- PROBLEM TO SOLVE:
Here are some records; quote them exactly, leaving out the pictures.

☆ ☆ ☆ ☆ ☆ ☆ ☆

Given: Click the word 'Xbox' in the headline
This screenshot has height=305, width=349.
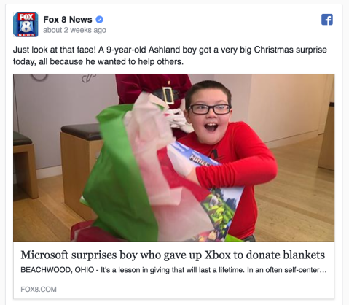Looking at the screenshot, I should pos(217,255).
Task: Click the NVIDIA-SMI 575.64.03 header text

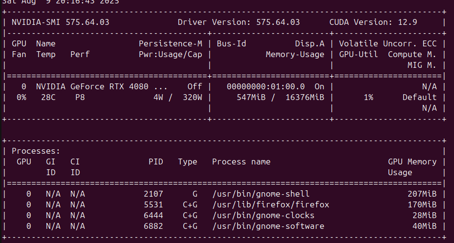Action: pyautogui.click(x=61, y=22)
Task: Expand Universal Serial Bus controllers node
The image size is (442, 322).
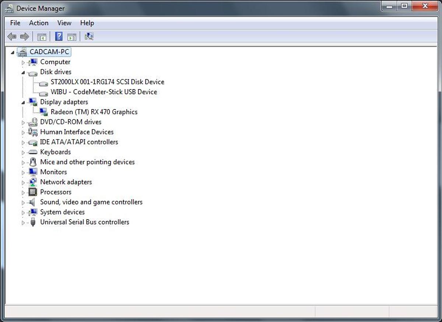Action: click(23, 223)
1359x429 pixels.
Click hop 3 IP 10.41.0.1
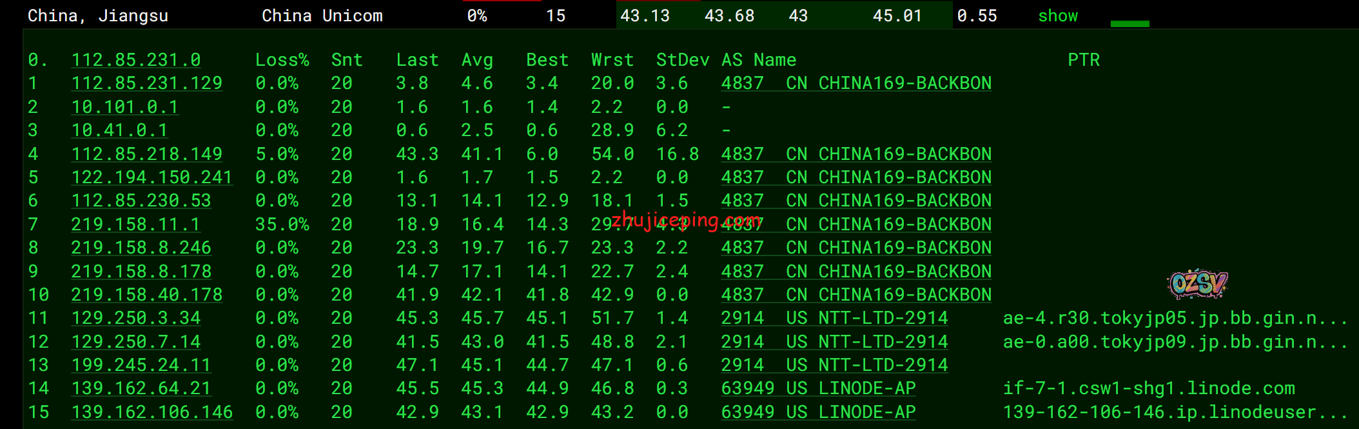click(x=119, y=130)
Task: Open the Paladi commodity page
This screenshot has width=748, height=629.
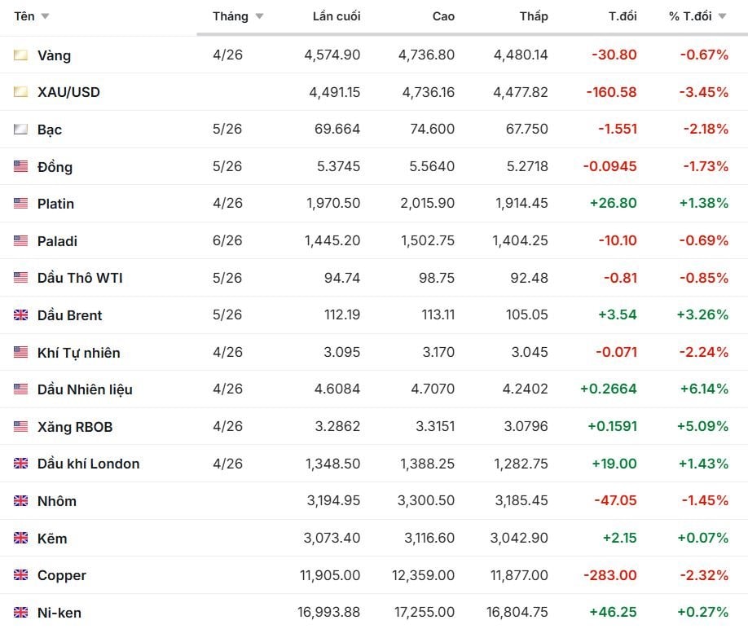Action: pyautogui.click(x=57, y=241)
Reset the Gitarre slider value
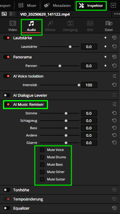 pos(114,143)
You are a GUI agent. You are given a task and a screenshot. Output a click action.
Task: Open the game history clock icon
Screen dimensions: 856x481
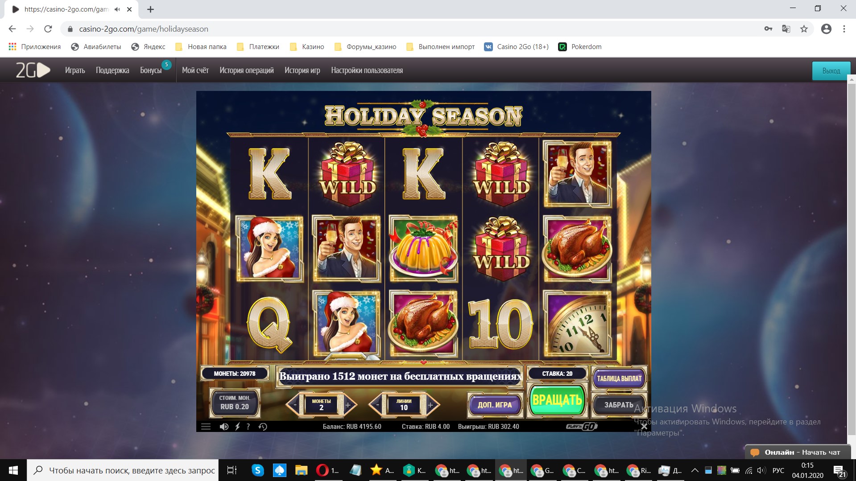(263, 427)
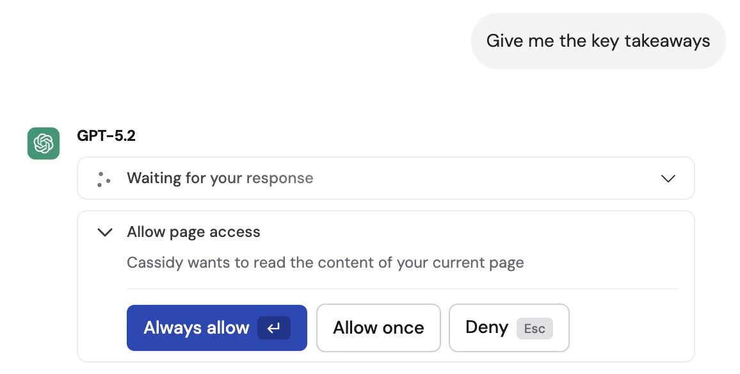Select the Give me the key takeaways bubble
The image size is (740, 374).
tap(598, 40)
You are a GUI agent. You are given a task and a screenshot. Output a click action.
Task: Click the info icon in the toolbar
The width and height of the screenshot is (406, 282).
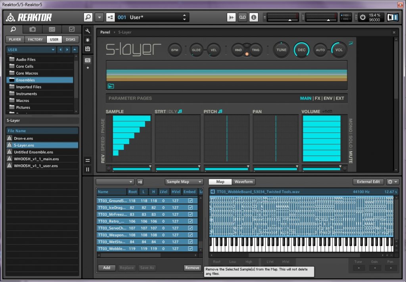pos(254,17)
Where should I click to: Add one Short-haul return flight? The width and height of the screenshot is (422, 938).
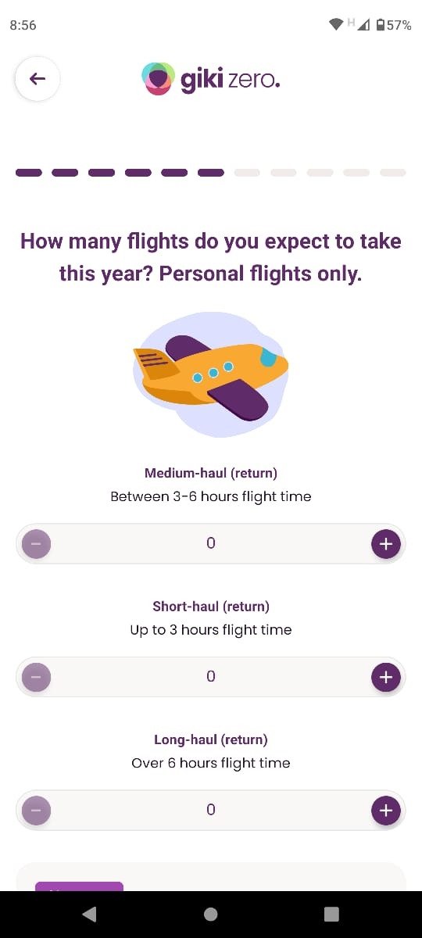tap(385, 676)
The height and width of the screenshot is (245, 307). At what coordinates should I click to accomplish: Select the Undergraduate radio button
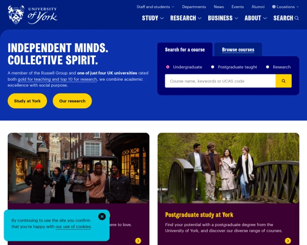click(x=168, y=67)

☆ ☆ ☆ ☆ ☆ ☆ ☆

- PROBLEM SOLUTION:
Given: Click the word 'Xbox' in the headline
This screenshot has height=305, width=349.
Looking at the screenshot, I should pos(217,255).
Task: Click the NVIDIA-SMI 575.64.03 header text

Action: pyautogui.click(x=61, y=22)
Task: Expand Universal Serial Bus controllers node
The image size is (442, 322).
Action: click(23, 223)
1359x429 pixels.
Click hop 3 IP 10.41.0.1
click(x=119, y=130)
Task: Open the Paladi commodity page
This screenshot has width=748, height=629.
Action: pyautogui.click(x=57, y=241)
Reset the Gitarre slider value
 pos(114,143)
You are a GUI agent. You are given a task and a screenshot. Output a click action.
Task: Open the game history clock icon
Screen dimensions: 856x481
(263, 427)
Select the Give me the key takeaways bubble
The image size is (740, 374).
tap(598, 40)
You are a GUI agent. You are given a task and a screenshot. Output a click action.
Task: Click the info icon in the toolbar
The width and height of the screenshot is (406, 282).
pos(254,17)
Where should I click to: Add one Short-haul return flight? The width and height of the screenshot is (422, 938).
tap(385, 676)
The height and width of the screenshot is (245, 307). At what coordinates should I click to accomplish: Select the Undergraduate radio button
click(x=168, y=67)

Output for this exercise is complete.